Les sans-papiers de Vincennes en greve de la faim

Par Eric Kuoch

crédit : Flickr/CC/Neno°

Les sans-papiers du CR1, un des trois centres de rétentions du Bois de Vincennes, se sont mis en grève de la faim depuis le 24 février selon l'AFP. Cette action fait suite à un supposé acte de violence de la part d'un surveillant sur un des retenus selon l'Assfam (l'Association service social familial migrants).

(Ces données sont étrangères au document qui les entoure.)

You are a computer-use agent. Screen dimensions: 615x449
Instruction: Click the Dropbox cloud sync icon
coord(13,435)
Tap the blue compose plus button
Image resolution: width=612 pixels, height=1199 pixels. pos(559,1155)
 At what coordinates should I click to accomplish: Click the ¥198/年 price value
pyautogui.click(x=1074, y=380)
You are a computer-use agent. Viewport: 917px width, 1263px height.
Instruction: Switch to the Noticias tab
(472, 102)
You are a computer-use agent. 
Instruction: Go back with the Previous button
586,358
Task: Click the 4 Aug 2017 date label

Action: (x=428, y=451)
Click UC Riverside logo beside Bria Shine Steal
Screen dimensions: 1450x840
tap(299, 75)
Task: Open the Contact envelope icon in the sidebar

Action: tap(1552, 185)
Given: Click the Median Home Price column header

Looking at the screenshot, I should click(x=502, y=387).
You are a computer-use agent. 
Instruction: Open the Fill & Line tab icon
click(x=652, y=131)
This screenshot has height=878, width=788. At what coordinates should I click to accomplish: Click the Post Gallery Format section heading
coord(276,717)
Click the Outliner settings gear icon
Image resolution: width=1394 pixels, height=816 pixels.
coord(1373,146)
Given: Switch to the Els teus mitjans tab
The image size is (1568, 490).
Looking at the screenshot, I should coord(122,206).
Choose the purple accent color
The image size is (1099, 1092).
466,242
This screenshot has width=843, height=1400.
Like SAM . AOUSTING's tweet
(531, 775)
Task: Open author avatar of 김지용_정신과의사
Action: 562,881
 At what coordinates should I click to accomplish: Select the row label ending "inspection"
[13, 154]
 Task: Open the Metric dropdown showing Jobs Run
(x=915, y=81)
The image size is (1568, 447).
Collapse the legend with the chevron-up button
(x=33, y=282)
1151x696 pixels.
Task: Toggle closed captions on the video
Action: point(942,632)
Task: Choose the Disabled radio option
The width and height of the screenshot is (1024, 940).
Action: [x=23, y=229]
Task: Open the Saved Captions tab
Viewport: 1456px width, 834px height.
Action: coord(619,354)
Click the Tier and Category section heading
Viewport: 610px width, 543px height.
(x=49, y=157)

La préfecture de Police a quant à elle démenti toute violence des surveillants à l'égard d'un des pensionnaires du centre de rétention en question. Sa version des faits, "un retenu a allégué avoir fait l'objet de violences de la part d'autres retenus et il a été changé d'unité afin d'assurer sa protection", a rapporté un porte-parole de la préfecture. Une action devenue une quasi habitude  selon les autorités de Police. Elles ont d'ailleurs qualifié l'évènement de "rien d'exceptionnel".

Les sans-papiers de Vincennes dénoncent des conditions de rétention difficiles. "Ils ne supportent plus leur situation et il suffit d'une étincelle", estime Solange Odiot, porte-parole de l'association Sôs-Soutien ô sans-papiers. Elle soutient la version des grévistes de la faim selon laquelle l'un d'entre eux aurait été "tabassé" par des agents de Police en charge du centre.

En 2008, la mort d'un sans-papiers d'origine tunisienne à l'intérieur du centre de rétention de Vincennes avait été à l'origine de la colère des 250 retenus de l'établissement. Une partie des locaux avait été incendiée. S'en était suivie une mobilisation de plusieurs jours. Un moment de fortes tensions entre Force de l'ordre et sans-papiers. L'évènement avait provoqué à l'époque une mobilisation de la part des associations d'aide aux immigrés et des partis politiques de gauche.

Le nombre d'immigrés en situation irrégulière en France se situe entre 200 000 et 400 000 en France selon le ministère de l'Intérieur et de l'Immigration. Les 23 centres de rétentions situés sur l'ensemble du territoire accueillent les personnes en attente d'une expulsion.